The question should not be.... What do Americans think about the Mexican plant.
The question should be.... What do the GERMAN workers think of the Mexican plant.
All I see here is more anti Trump rhetoric.
Then don't put a tariff on BMW, a German company, who wants to build cars in Mexico and sell them into the US. You are just making products unattainable for Americans now. Isn't that going by your logic?
I think there's plenty of us that would prefer you not call us "folks" as if you are our buddy and you are alerting us to a potential Trump-bashing thread. .
I am the proud owner of an older German luxury vehicle that was made in Germany 25 years ago by a highly skilled German workforce. We use this car nearly daily.
I am not so sure that I should trust angry, anti-Obama rednecks to build the same quality of vehicle that Germans make, especially when the folks in the red states know that the car they are working on is destined (by virtue of all the specific smog-equipment required on the vehicle) to handle vehicles destined for California with loving care and I think there are some rabidly angry workers who might even actually sabotage a car destined for "the liberal West."
So I will look for cars (foreign or domestic) made in Blue States (maybe a Tesla, made here in California) or pick up a car made in Germany that is prepared for California.
I am not interested in the BMW X-3.
Triggered and projecting. Good job.
Quote:
Originally Posted by WFW&P
They're not angry, they're blissfully ignorant. Blissfully ignorant they are doing the same job as workers in Detroit, Germany for a fraction of the pay. Blissfully ignorant that next to Mexican auto laborers they are the low hanging fruit.

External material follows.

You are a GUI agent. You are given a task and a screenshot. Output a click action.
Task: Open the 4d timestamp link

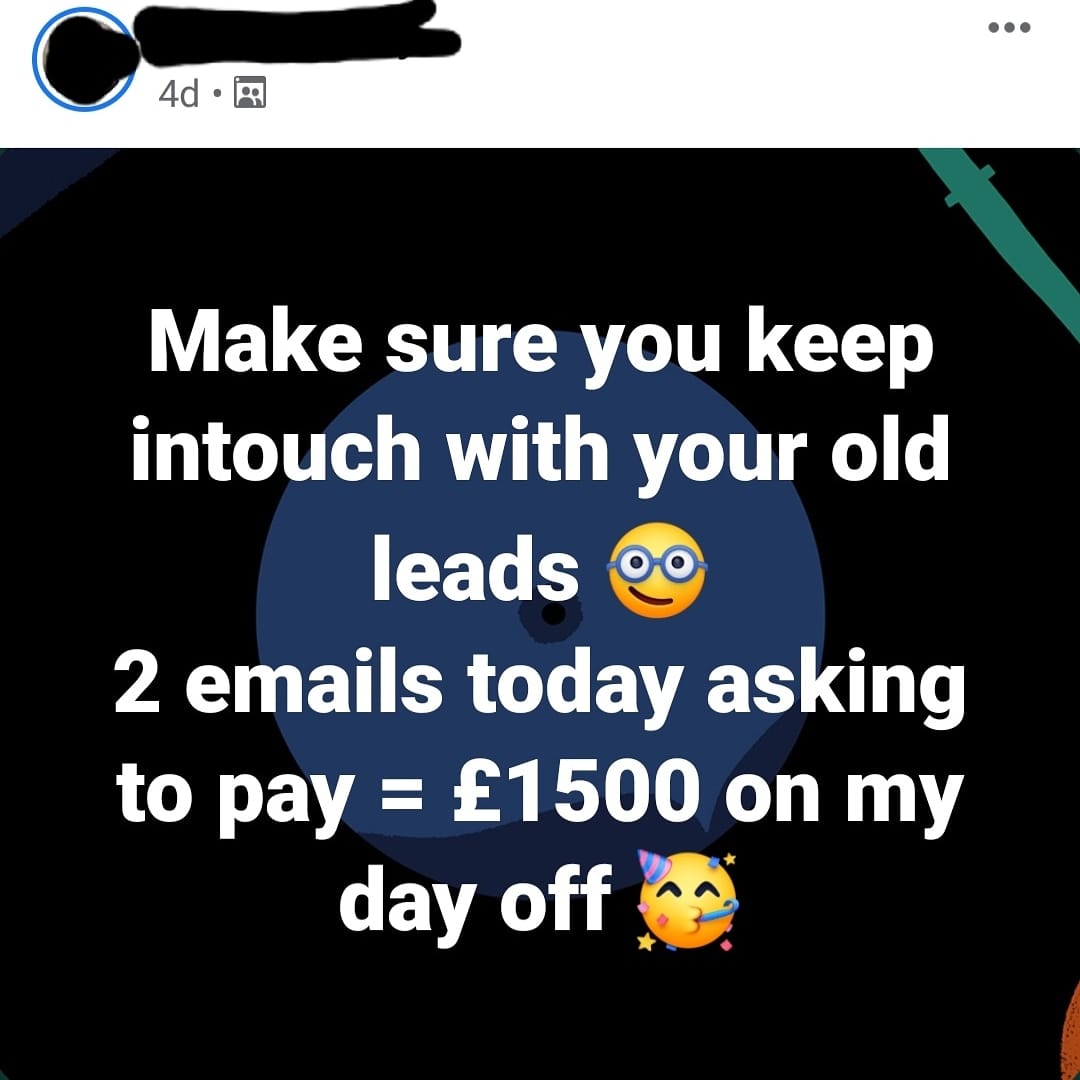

I'm not sure you get the concept, but COL kinda dictates wages. I've seen it elsewhere on these forums that gubmint drones are shocked that folks make a healthy living not making $100K away from the left or right coast, but it happens. Some folks don't pay $1000/month to live in a 9x10 closet, a la Manhattan.
Then don't put a tariff on BMW, a German company, who wants to build cars in Mexico and sell them into the US. You are just making products unattainable for Americans now. Isn't that going by your logic?
Don't cry for BMW buyers. Tariffs make them feel even more exclusive. BMW already has plants in this country. Why not build the new ones there too?
Don't cry for BMW buyers. Tariffs make them feel even more exclusive. BMW already has plants in this country. Why not build the new ones there too?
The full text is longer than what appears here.